SEIはセブン&アイ完全子会社となった2005年には店舗数6000弱、営業利益300億円台と、グループの1事業に過ぎなかったが、2023年度には店舗数1万3122、営業利益4139億円とグループ最大の中核事業となった。その最大の功労者がデピント氏であることは間違いない。

戦略の主柱はM&Aだ。日本のコンビニ市場はトップ3チェーンのシェアが93%を占めるが、北米は首位のSEIを含む上位10チェーンを合わせても全体の2割に満たない。そんな環境でSEIは2005年から2022年まで50件のM&Aを実施。7000店舗以上を取得してきた。

スピードウェイ買収で存在感

中でも象徴的なのは2021年に実施した、当時のアメリカで第3位チェーンであったスピードウェイの買収だ。

日本のセブンーイレブン事業がコロナ影響で低迷する中、スピードウェイを連結化したことで2021年度から全体収益に占める海外コンビニ事業の比率が膨張。2020年度には収益ともに連結業績の3割程度だったSEIは、スピードウェイが初めて通期貢献した2022年度には売り上げにして全体の74%、営業利益の78%を占める規模にまで成長した。

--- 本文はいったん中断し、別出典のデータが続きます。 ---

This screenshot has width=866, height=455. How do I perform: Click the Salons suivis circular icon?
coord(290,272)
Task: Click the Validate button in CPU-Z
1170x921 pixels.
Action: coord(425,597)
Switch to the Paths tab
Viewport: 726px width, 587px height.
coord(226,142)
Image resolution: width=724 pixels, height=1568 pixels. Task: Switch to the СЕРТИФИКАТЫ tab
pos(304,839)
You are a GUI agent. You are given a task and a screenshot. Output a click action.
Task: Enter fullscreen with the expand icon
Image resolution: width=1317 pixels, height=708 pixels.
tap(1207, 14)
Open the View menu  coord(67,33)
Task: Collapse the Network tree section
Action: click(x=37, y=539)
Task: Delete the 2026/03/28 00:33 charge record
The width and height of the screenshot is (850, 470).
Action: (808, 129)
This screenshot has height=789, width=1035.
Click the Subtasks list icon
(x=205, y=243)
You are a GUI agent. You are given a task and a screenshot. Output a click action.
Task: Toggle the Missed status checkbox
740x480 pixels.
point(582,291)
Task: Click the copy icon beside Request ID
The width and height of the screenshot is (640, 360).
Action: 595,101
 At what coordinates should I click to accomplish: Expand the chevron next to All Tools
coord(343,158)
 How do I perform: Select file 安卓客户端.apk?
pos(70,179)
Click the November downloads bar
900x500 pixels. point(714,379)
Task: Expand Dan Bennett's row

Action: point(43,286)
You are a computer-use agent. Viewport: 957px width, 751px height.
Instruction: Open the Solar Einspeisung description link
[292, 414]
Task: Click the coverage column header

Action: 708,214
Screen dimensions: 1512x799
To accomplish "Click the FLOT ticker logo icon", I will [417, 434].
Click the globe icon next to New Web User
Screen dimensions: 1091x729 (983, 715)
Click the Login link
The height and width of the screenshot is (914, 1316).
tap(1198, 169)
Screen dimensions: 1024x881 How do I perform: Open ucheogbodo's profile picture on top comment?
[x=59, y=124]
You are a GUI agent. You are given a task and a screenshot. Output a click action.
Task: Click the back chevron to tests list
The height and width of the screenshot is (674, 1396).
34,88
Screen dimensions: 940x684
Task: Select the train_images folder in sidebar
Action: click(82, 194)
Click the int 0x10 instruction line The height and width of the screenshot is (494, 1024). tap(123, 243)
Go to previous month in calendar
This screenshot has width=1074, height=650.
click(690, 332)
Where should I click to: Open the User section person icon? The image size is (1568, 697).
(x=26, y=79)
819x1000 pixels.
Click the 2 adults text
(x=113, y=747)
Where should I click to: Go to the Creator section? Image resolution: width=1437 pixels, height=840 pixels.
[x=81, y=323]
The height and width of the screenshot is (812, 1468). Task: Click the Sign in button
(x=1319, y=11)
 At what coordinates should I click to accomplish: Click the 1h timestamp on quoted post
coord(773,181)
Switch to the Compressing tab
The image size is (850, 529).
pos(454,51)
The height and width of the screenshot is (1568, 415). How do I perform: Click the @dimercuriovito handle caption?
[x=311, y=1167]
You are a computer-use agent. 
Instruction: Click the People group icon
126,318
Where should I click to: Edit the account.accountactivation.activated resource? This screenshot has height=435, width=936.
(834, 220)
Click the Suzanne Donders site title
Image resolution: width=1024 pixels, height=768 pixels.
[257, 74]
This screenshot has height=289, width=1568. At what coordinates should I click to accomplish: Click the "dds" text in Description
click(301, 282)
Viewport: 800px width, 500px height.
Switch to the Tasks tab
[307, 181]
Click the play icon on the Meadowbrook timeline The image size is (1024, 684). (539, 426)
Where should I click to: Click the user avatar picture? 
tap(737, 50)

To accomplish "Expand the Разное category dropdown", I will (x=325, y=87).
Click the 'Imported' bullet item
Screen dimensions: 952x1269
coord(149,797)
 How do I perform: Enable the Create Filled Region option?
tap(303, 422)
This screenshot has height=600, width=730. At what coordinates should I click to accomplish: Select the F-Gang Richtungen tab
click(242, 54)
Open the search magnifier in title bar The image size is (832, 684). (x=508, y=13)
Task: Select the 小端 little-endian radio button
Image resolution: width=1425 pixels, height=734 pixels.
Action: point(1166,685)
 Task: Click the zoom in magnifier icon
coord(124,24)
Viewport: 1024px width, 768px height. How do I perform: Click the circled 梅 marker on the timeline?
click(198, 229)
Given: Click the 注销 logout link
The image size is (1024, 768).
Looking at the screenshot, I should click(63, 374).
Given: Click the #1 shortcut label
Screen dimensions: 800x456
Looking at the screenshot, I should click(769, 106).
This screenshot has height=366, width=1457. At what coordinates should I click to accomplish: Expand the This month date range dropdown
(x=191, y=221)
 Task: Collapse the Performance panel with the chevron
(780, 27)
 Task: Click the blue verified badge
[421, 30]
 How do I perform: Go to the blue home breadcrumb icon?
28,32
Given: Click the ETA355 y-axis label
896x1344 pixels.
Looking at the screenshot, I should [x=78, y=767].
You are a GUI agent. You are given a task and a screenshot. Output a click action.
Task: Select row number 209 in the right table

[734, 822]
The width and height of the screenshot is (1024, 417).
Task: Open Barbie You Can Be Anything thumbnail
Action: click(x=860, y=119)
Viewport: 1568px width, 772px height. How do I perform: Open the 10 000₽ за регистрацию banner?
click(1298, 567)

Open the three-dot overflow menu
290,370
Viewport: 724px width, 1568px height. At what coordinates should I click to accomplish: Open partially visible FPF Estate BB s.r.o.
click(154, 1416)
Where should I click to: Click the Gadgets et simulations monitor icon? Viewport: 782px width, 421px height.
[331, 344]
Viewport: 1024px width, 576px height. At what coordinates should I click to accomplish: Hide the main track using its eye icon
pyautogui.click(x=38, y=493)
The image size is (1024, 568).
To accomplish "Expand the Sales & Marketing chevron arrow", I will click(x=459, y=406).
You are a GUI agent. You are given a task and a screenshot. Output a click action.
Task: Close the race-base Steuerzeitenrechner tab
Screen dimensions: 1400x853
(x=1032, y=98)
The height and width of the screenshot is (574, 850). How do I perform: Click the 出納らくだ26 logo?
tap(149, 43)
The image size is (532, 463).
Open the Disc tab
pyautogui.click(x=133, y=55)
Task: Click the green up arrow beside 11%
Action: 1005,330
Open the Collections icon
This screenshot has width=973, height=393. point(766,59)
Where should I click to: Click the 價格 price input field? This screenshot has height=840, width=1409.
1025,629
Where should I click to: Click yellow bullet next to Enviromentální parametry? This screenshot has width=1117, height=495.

あるグループ中堅幹部は「スピードウェイ買収を機にグローバル(企業)という意識が高まり、(資本市場からの目に)耐えられるようなガバナンス体制や事業構造改革の議論が本格化した」と話す。デピント氏はそんな一大案件の立役者と呼ばれており、別のグループ関係者も「デピントはとにかく優秀」と手放しで評価する。

今回デピント氏の報酬が膨らんだのも、このスピードウェイ買収によりSEIの規模が拡大したことが大きい。さらに2022年度の業績が当初の計画を大きく上回ったことが、同氏のインセンティブを引き上げた。

ただ、すべてが順風満帆というわけではない。今回の査定対象期間からは外れるが、昨2023年度はSEIにとっては逆風の強い1年だった。